Input data ▸
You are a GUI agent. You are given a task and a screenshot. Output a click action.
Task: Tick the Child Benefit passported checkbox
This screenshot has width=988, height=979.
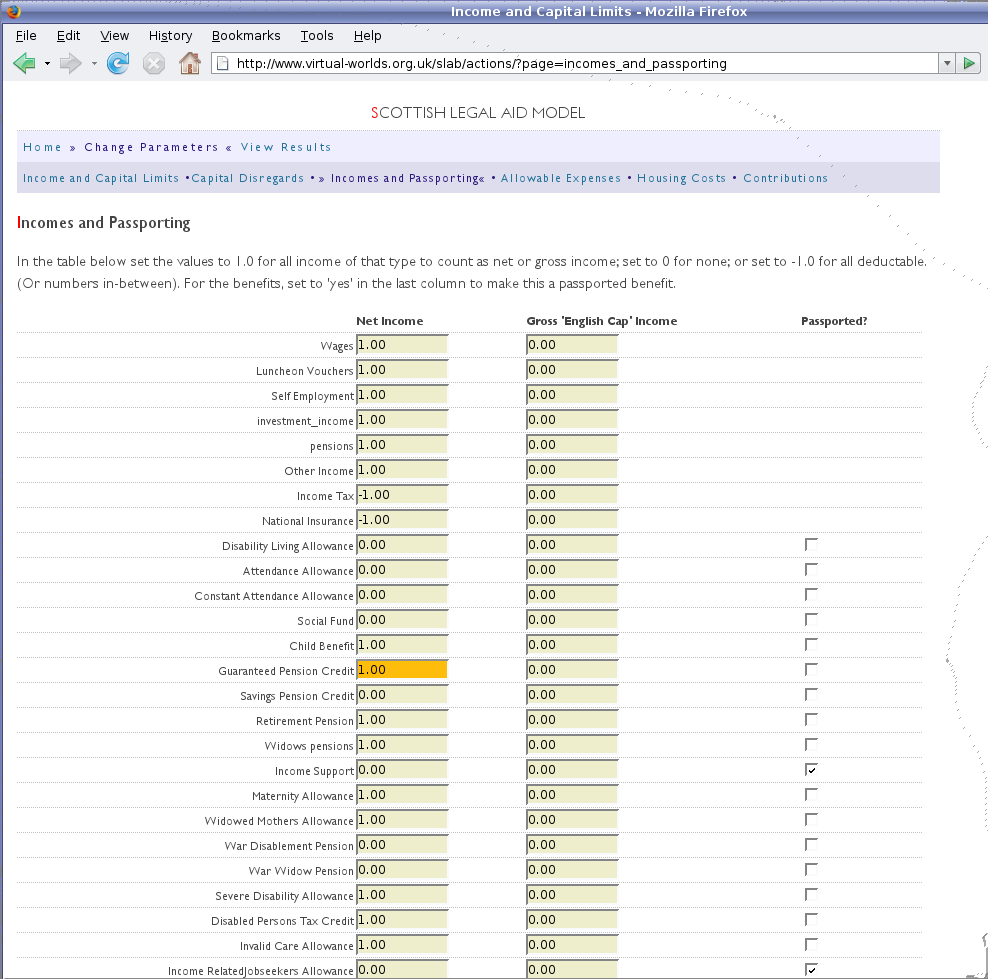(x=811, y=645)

--

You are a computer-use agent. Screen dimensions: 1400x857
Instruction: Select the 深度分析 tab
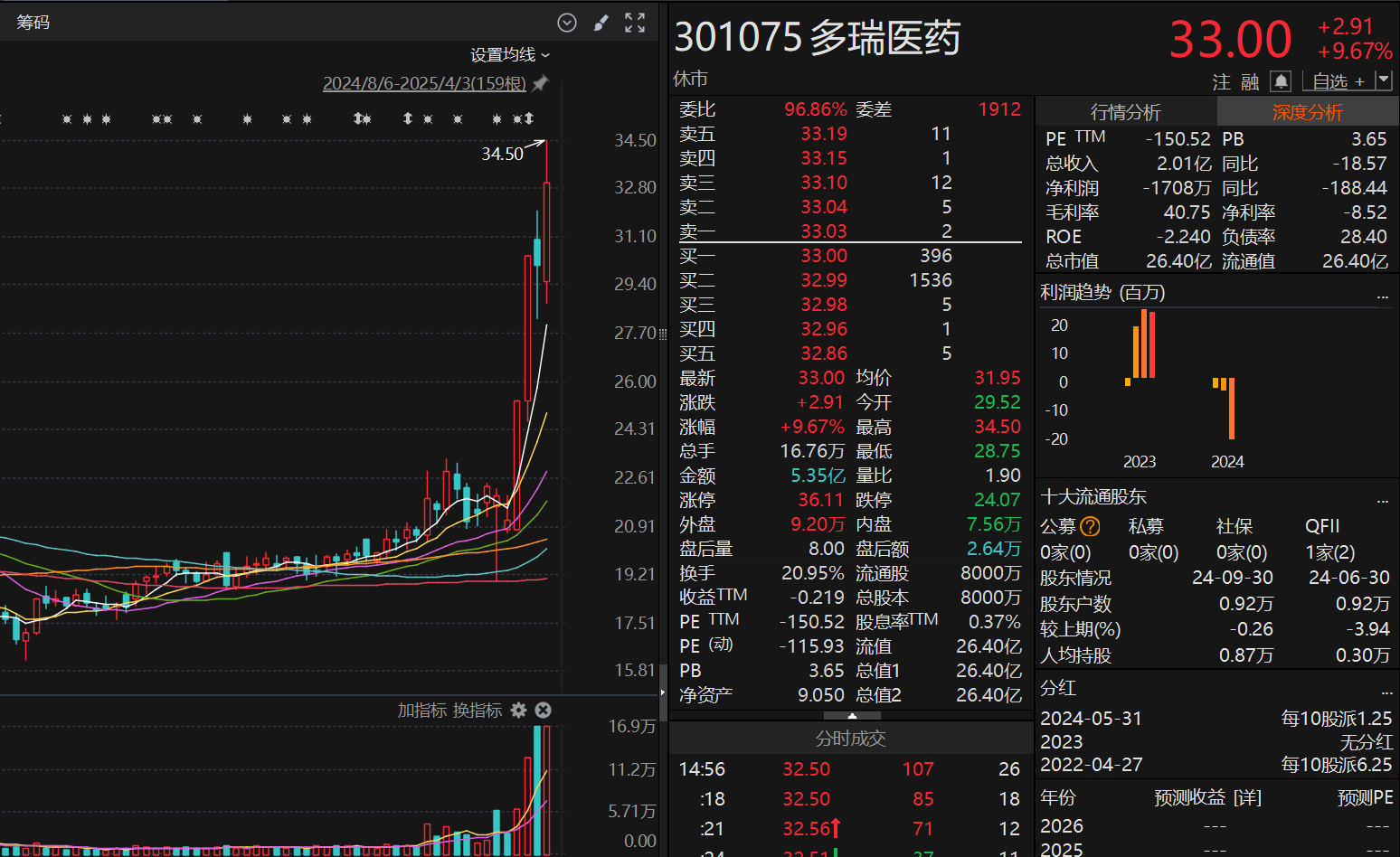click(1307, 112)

Task ▸
In the lines above, find each one with "agent" and list it.

Reply to the exercise ▸
You are a GUI agent. You are given a task and a screenshot. Output a click action.
You are a computer-use agent. Screen dimensions: 1400x857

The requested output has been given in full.